Y ahora vamos a plantear un angustioso dilema. Si de pronto un hikikomori o cualquier solitario de ahora se suicida, lo más fácil sería considerarlo una autodestrucción, pero si caemos en la tentación de pensar así estamos haciendo lo mismo que Heidegger cuando, en Los cuadernos negros, decidió que la matanza de los judíos había sido en realidad una autoaniquilación. No conduce a la verdad utilizar la lógica heideggeriana para juzgar las muertes provocadas por la maquinaria de internet. ¿Y si esas muertes representaran los productos más acabados y genuinos de una máquina generadora de soledad a gran escala? Dejo a los futurólogos adivinar que ocurrirá cuando esa máquina se perfeccione y la muerte inducida parezca siempre una autoaniquilación y no el resultado de la soledad provocada y producida, desde hace años, de forma industrial por la red.

5 comentarios
  1. xxavier

    Está a punto de aparecer el ‘amigo electrónico’. Será un pequeño aparato, parecido en tamaño a un móvil, que funcionará conectado permanentemente, por internet, a una ‘central de inteligencia artificial’. Tendrá ojos y oídos, y la facultad de hablar, conversando con el usuario a través de un micrófono y unos auriculares. El ‘amigo electrónico’ irá conociendo poco a poco al usuario, y se hará su consejero-confidente, amigo inseparable.
    No es ciencia ficción, sino un producto en preparación ya avanzada, que saldrá al mercado antes de un año.

  2. Odarbil

    Ah, soledad: por qué escondes desiertos. O, mejor dicho: ¿es este devenir, impropio, en el que nos dejamos-ser, lo que genera y hace aparecer desiertos en el alma de los hombres? ¿Acaso no esconden esos desolados hombres alguna exuberancia, alguna apertura, alguna esperanza? ¿Acaso no denuncian dichos hombres, armados con tales obsolescencias, abandonos, olvidos, ausencias y disoluciones, la penuria que asola al espíritu de la época? ¿Quizá estén reivindicando desde sus precarios retiros un nuevo comienzo, una mirada amplia, o la fundamentación genuina de lo que somos?

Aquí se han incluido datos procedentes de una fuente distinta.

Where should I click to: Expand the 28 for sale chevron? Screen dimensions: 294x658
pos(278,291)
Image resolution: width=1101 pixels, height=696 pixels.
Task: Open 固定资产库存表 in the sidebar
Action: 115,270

    Ay, clamemos con Heidegger: estos hombres, decadentes, ¿acaso no conocen el silencio del que el mundo se aleja?; ¿acaso no se atreven a habitar donde la dicha se nos escurre?; ¿acaso no son llamados por esa verticalidad cortante a la madurez de ella?; ¿acaso no les propicia aquel acontecimiento de hacer apropiado la guarda de la diferencia del ser?; ¿acaso no son capaces de responder y obedecer al poema del mundo?

    Ah, ¿son esos hombres engendros de un anegado nihilismo, tan pasivo-reactivo como necesario, que irrumpe como respuesta a las inercias de la técnica que nos impiden habitar apropiadamente, en las que meramente nos instalamos dispuestos y que se instauran con violencia?